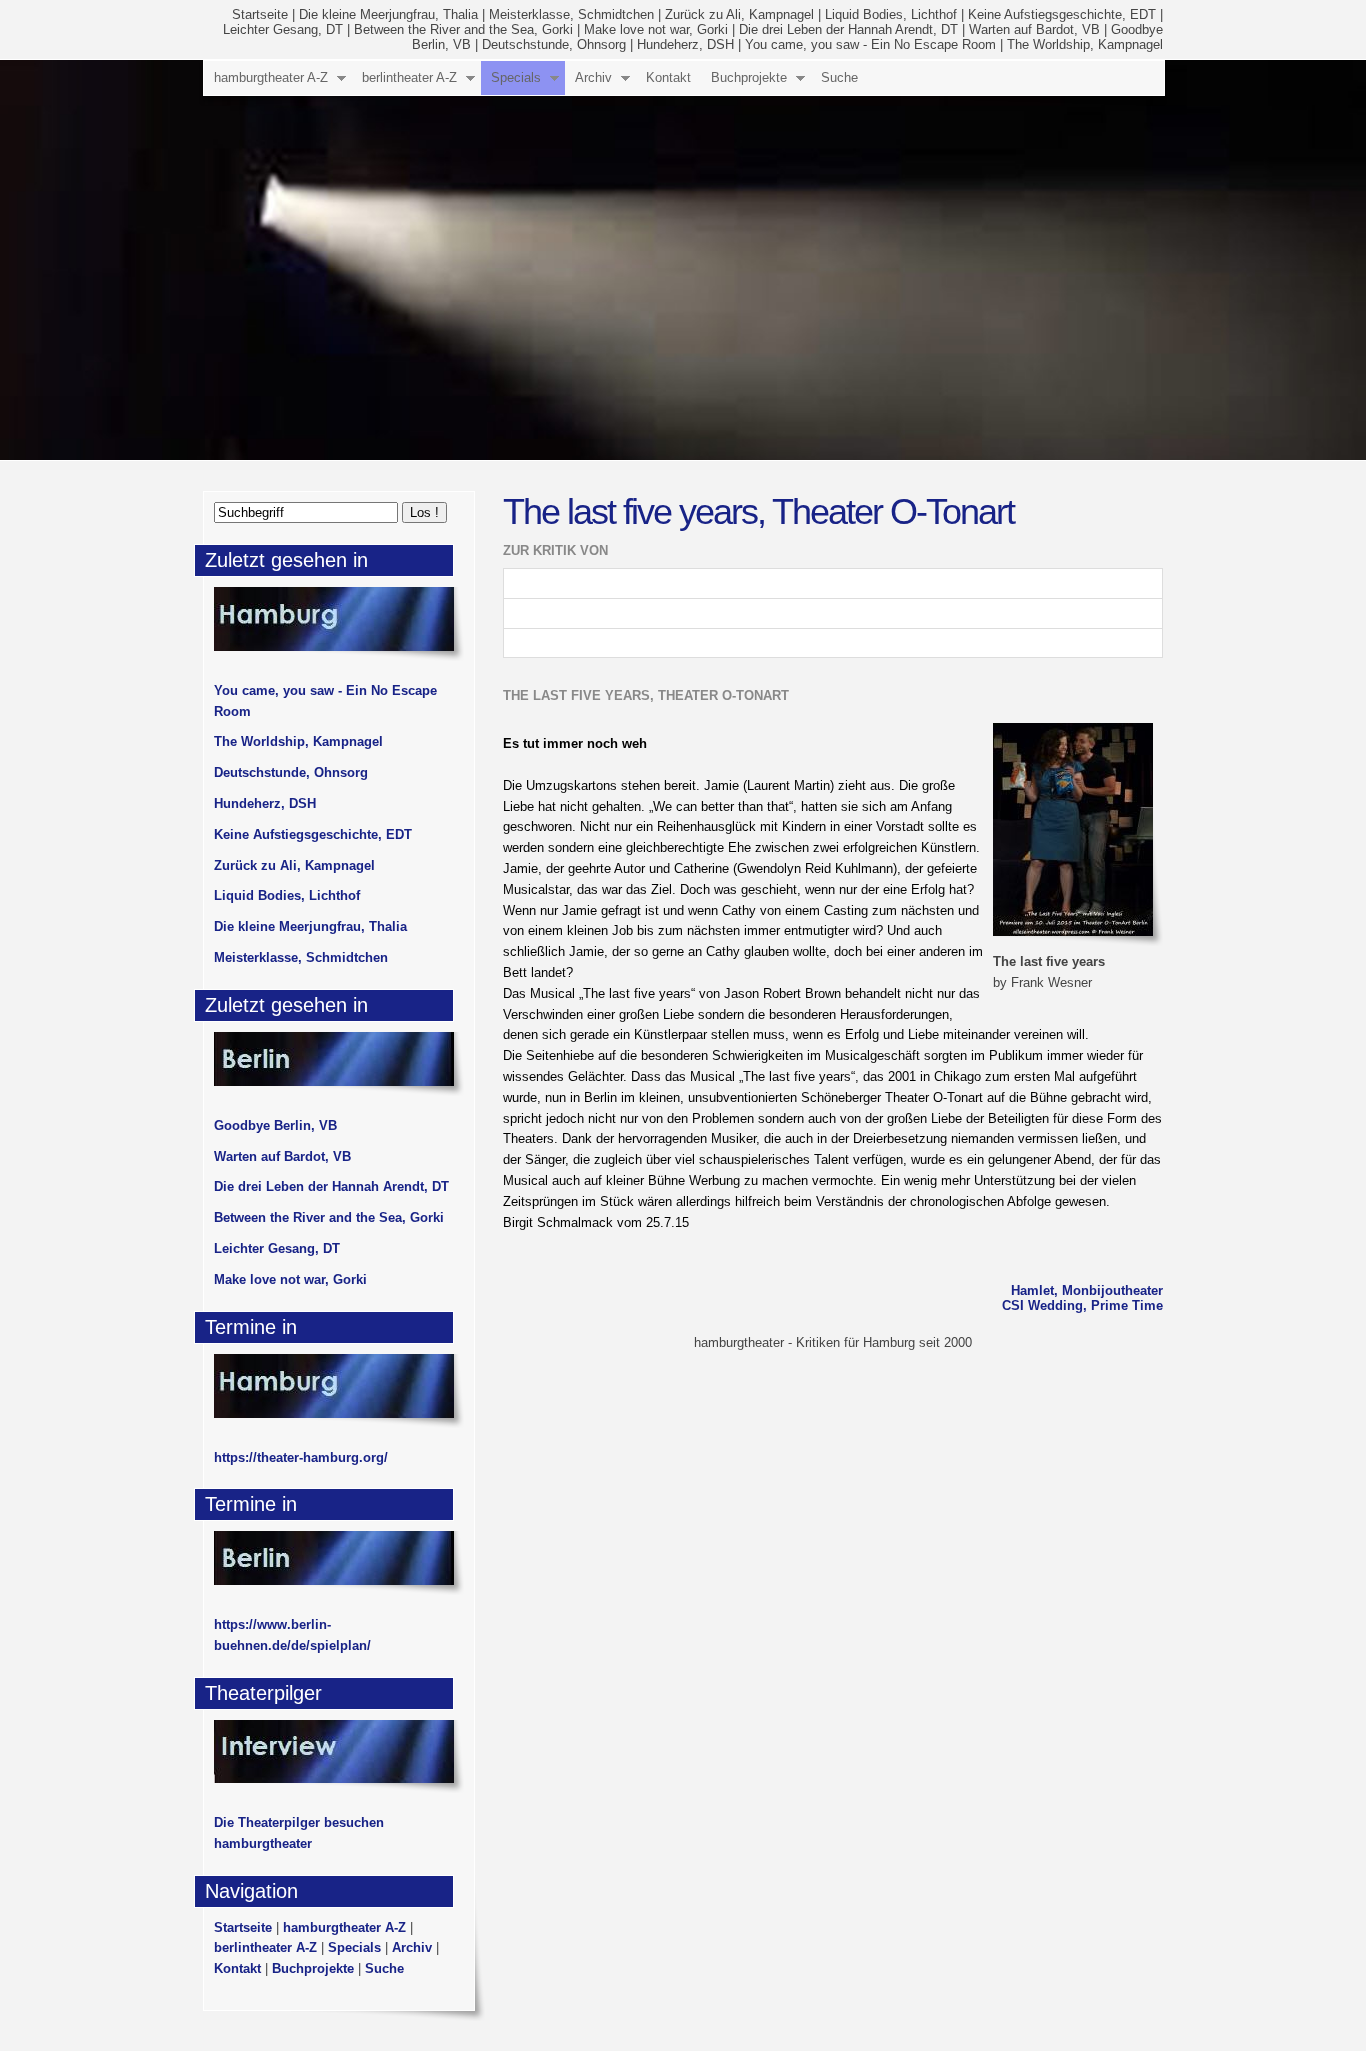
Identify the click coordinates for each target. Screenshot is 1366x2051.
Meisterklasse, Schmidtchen (571, 14)
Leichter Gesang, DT (283, 29)
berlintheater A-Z (409, 77)
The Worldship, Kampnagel (1085, 44)
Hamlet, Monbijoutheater (1087, 1290)
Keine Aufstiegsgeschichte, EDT (1062, 14)
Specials (516, 77)
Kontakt (668, 77)
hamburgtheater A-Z (271, 77)
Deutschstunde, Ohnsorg (554, 44)
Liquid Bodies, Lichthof (891, 14)
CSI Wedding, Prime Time (1082, 1305)
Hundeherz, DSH (685, 44)
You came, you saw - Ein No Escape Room (870, 44)
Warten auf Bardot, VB (1034, 29)
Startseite (260, 14)
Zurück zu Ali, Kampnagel (739, 14)
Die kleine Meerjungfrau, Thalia (388, 14)
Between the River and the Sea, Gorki (463, 29)
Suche (839, 77)
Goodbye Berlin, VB (275, 1125)
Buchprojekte (749, 77)
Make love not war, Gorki (656, 29)
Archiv (593, 77)
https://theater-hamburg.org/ (301, 1457)
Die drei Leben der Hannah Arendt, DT (848, 29)
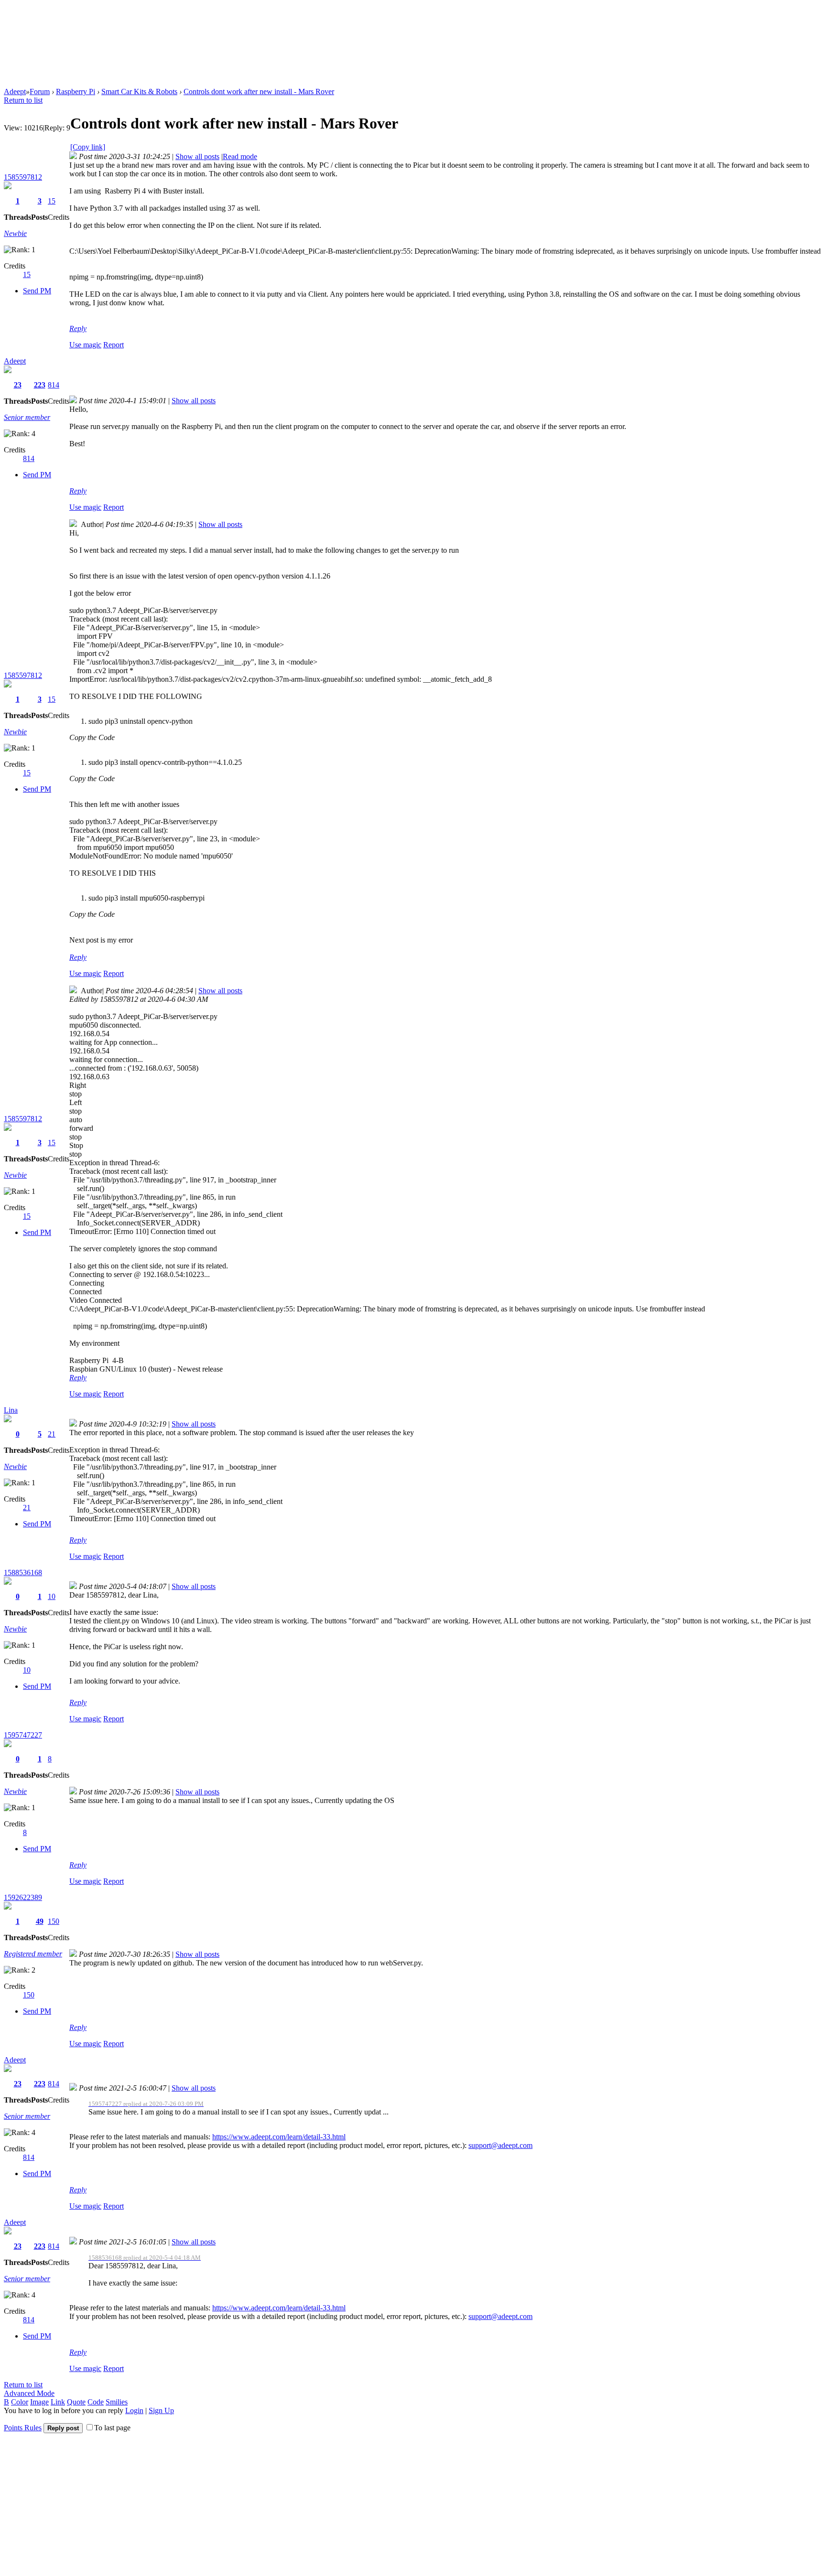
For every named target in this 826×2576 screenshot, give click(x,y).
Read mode (240, 156)
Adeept (15, 91)
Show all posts (197, 156)
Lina (11, 1410)
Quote (76, 2402)
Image (39, 2402)
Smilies (117, 2402)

◆ Aim of the exercise
From the line containing "Deutschstunde, Ohnsorg (554, 44)" to the end of the data above, give those lines again verbatim, with both endpoints included and no images.

◆ Expected answer
Deutschstunde, Ohnsorg (554, 44)
Liquid Bodies, Lichthof (891, 14)
CSI Wedding, Prime Time (1082, 1305)
Hundeherz, DSH (685, 44)
You came, you saw - Ein No Escape Room (870, 44)
Warten auf Bardot, VB (1034, 29)
Startseite (260, 14)
Zurück zu Ali, Kampnagel (739, 14)
Die kleine Meerjungfrau, Thalia (388, 14)
Between the River and the Sea, Gorki (463, 29)
Suche (839, 77)
Goodbye Berlin, VB (275, 1125)
Buchprojekte (749, 77)
Make love not war, Gorki (656, 29)
Archiv (593, 77)
https://theater-hamburg.org/ (301, 1457)
Die drei Leben der Hannah Arendt, DT (848, 29)
For every named target in this 826×2576 screenshot, give click(x,y).
Read mode (240, 156)
Adeept (15, 91)
Show all posts (197, 156)
Lina (11, 1410)
Quote (76, 2402)
Image (39, 2402)
Smilies (117, 2402)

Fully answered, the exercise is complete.